Besides being the state where the Declaration of Independence was signed, Pennsylvania has an eclectic mixture of hardcore Democrats and Republicans, with the Democrats primarily residing in the big cities, Philadelphia and Pittsburgh, and the Republicans in central Pa. and the counties surrounding Pittsburgh’s Allegheny County.

In 1980 and 1984, Pennsylvania went to the Republican, Ronald Reagan, who became the two-term president. In 1988, the state stayed Red, going to President George H.W. Bush. But beginning in 1992, Pa. went on a Blue streak, going to two-term Democratic president Bill Clinton, then Al Gore in 2000, John Kerry in 2004.

Gore and Kerry lost the elections to George W. Bush.

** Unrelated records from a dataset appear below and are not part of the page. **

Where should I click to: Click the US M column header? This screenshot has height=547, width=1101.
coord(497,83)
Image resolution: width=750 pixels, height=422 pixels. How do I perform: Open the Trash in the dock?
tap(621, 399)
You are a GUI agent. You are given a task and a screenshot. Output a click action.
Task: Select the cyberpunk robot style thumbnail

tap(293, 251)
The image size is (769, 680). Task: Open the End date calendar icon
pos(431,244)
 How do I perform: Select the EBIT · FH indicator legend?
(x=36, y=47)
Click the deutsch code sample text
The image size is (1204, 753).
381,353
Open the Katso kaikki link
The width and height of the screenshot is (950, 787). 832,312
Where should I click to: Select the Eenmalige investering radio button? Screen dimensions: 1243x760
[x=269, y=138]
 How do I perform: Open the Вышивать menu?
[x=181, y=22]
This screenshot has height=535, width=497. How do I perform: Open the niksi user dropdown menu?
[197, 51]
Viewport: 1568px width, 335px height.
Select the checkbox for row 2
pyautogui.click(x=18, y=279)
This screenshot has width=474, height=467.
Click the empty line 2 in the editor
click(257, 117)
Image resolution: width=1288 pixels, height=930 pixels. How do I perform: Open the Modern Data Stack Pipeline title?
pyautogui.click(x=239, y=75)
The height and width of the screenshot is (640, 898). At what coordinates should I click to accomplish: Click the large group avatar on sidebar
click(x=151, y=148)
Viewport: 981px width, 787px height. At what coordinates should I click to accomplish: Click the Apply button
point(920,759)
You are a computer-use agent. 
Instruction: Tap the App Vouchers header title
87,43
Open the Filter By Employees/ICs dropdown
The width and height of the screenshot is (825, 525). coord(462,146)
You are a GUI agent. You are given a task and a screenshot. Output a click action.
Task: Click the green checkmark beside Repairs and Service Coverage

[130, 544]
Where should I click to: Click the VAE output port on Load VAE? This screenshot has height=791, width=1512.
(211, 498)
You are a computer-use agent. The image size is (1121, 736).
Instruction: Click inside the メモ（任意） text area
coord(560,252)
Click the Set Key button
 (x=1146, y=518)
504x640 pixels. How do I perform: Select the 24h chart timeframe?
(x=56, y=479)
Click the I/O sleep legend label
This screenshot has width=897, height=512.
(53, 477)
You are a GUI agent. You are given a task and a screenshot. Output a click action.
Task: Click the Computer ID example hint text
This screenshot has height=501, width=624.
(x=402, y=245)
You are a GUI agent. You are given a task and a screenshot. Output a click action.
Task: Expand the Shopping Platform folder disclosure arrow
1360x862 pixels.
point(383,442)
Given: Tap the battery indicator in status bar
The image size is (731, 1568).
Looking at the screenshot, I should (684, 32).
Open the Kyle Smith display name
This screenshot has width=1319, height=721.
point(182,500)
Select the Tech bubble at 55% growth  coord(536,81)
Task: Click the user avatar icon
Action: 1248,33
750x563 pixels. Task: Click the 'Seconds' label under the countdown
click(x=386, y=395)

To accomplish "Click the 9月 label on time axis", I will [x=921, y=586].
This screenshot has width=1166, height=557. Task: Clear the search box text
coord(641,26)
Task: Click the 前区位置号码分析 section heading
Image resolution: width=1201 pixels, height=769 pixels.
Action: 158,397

Pennsylvania went to Democrat Barack Obama in 2008 and 2012, before surprisingly turning Red to Trump’s camp in 2016.

A poll released Oct. 24 from the political website FiveThirtyEight has Biden, the Democratic nominee, with a 52 to 46 percentage lead over Trump. Even a Fox News poll dated Oct. 20 has Biden with a five point lead over Trump. Fox News is known for leaning towards the conservative end of the political spectrum.

Twenty electoral votes are up for grabs in Pennsylvania. Political experts have said that Trump must win Pennsylvania to have a chance of getting the necessary 270 electoral votes for re-election.

As for Biden, he would love to win Pa., but if he loses the state, experts say he can still win states like Michigan, Wisconsin and Minnesota and take the presidency.

Trump has consistently hammered to his Pa. supporters that Biden will paralyze the manufacturing industry in the state, costing Pennsylvanians thousands of jobs. But Biden has garnered more support among the state’s senior citizens, a category that Trump dominated over Democratic candidate Hillary Clinton in the 2016 election.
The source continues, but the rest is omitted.